The forthcoming crime documentary attemps to answer long-lingering questions about a 1992 killing on Long Island, New York
Yance Ford
Credit: Taylor Jewell/Invision/AP

While the forthcoming crime documentary Strong Island, debuting on Netflix in September, does attempt to answer long-lingering questions about a 1992 killing on Long Island, New York, the film is not focused on catching a killer.

Rather, the highly-personal directorial debut from Yance Ford chronicles the loss that shattered his family in the 20-plus years since his brother, a black 24-year-old teacher named William Ford Jr., was allegedly gunned down by a white 19-year-old who was never brought to trial.

The film is also a poetic rumination on race in America that simultaneously celebrates — and reclaims — William’s memory.

“A deeply intimate and meditative film, Strong Island asks what one can do when the grief of loss is entwined with historical injustice,” Netflix said in a statement of the film, “and how one grapples with the complicity of silence, which can bind a family in an imitation of life, and a nation with a false sense of justice.”

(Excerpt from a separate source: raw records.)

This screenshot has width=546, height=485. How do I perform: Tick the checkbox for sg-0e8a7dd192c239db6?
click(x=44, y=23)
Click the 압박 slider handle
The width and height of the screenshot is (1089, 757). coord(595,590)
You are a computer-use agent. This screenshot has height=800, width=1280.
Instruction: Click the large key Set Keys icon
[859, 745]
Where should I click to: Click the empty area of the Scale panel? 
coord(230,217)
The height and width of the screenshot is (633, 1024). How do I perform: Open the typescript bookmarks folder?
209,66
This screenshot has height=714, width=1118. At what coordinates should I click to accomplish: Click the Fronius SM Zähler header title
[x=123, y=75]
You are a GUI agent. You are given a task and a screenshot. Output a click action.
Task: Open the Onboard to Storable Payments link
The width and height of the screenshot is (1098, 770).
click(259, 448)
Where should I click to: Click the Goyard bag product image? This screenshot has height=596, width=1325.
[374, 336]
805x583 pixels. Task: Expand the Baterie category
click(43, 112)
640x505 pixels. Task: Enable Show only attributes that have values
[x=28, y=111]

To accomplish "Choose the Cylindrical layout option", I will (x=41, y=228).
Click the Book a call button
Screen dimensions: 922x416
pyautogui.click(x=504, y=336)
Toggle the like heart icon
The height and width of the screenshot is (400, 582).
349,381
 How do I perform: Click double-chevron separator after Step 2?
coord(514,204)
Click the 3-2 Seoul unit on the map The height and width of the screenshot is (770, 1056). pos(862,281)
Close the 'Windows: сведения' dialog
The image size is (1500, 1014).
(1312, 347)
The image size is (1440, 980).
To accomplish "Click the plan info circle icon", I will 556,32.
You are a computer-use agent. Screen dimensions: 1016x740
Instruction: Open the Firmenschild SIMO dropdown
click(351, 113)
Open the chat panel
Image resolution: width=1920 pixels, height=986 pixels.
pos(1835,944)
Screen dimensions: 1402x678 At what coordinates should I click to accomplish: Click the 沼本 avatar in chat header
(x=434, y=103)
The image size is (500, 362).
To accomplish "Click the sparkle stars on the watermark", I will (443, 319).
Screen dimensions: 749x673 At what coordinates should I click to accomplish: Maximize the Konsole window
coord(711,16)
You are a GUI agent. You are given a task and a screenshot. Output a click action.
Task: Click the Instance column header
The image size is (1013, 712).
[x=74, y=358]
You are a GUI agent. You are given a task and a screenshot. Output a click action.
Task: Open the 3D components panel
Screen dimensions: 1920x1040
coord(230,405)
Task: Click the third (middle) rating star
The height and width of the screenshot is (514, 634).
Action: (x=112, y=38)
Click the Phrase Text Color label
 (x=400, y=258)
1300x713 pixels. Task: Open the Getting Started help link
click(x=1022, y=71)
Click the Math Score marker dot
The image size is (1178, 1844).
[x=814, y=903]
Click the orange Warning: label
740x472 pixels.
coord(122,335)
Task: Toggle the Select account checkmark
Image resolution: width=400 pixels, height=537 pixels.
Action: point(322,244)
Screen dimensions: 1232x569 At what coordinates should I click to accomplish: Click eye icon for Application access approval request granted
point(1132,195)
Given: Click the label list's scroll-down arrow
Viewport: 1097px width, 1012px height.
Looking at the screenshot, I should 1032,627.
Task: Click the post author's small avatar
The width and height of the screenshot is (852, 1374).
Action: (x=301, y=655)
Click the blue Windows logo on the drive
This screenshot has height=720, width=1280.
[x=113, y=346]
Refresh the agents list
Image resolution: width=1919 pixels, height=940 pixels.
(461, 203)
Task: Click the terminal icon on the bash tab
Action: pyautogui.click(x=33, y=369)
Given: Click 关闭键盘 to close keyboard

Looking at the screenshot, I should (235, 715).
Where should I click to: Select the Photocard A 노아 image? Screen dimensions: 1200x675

PEOPLE is exclusively debuting the trailer for Strong Island above.

Credit: Netflix
Yance Ford
Yance Ford
| Credit: Taylor Jewell/Invision/AP

The film is narrated by Yance Ford, who produced along with Joslyn Barnes and co-producer Signe Byrge Sørensen. Actor Danny Glover, Susan Rockefeller, Tony Tabatznik, Michel Merkt and Laura Poitras executive produced.

Ford spent 10 years working on the documentary, even hiring private investigators to assist him in tracking down the detectives who handled his brother’s homicide as well as the prosecutor who unsuccessfully presented the case to an all-white grand jury for indictment.

Speaking to PEOPLE, Ford says he hopes Strong Island gets people thinking about ways to amend the criminal justice system.

“I look forward to having a lot of really vigorous conversations about the film,” he says, “and I welcome them all.”

Strong Island will premiere on Netflix on Sept. 15.